━━━ GIVEN DATA

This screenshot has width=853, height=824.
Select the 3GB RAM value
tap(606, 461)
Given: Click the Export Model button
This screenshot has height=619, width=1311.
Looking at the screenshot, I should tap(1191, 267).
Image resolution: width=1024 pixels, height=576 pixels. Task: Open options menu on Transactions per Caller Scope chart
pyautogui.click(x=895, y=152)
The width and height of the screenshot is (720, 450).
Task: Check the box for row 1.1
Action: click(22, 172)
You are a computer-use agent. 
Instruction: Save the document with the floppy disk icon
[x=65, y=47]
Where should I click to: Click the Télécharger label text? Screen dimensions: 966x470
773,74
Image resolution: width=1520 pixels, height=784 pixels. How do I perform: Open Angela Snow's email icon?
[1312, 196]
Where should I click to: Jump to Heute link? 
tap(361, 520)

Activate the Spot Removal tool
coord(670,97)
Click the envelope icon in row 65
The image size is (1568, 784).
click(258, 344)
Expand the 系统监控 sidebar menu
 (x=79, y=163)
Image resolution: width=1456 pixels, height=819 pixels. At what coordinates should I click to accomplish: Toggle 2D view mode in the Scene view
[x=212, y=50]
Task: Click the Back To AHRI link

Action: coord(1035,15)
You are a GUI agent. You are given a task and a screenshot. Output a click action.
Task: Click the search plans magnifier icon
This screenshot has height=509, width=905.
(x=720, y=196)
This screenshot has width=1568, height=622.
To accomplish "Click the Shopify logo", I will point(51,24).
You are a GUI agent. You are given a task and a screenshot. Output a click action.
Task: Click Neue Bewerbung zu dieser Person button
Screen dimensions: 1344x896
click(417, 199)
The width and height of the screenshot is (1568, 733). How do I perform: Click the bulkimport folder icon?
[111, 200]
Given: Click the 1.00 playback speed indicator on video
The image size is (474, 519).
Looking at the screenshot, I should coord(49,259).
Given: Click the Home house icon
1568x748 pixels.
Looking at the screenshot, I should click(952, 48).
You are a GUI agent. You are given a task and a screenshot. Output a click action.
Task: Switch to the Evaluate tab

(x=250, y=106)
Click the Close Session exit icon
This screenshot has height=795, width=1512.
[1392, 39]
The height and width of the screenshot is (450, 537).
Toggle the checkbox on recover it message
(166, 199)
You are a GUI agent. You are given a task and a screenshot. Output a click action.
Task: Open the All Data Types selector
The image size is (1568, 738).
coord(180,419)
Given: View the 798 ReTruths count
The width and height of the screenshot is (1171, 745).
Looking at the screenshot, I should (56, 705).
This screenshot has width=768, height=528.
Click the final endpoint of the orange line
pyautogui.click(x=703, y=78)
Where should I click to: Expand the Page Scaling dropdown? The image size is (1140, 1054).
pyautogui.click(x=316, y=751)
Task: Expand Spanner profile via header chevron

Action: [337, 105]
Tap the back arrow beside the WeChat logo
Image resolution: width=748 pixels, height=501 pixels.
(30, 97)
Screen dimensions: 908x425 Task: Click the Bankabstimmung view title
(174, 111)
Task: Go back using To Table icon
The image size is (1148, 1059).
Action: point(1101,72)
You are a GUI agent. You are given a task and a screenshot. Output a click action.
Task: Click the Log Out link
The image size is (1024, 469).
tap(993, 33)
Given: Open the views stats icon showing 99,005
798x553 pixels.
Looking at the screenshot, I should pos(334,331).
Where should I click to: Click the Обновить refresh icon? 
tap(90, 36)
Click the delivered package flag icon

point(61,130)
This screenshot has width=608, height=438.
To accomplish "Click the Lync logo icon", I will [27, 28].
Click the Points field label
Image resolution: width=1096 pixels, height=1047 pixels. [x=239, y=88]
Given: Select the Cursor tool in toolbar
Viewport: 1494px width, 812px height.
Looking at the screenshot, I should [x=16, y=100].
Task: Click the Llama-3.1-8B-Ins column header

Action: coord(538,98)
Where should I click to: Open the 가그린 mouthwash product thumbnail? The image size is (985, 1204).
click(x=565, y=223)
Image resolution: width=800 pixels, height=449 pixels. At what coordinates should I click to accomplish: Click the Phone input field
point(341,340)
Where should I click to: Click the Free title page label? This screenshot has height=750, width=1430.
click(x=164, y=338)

━━━━━━

_WHAT YOU NEED TO DO_. Pull out each line of the listing above that contains the word "field", and copy those lines in their original order.

_ANSWER TO THE TASK_.
Click the Points field label
Image resolution: width=800 pixels, height=449 pixels. At what coordinates should I click to accomplish: Click the Phone input field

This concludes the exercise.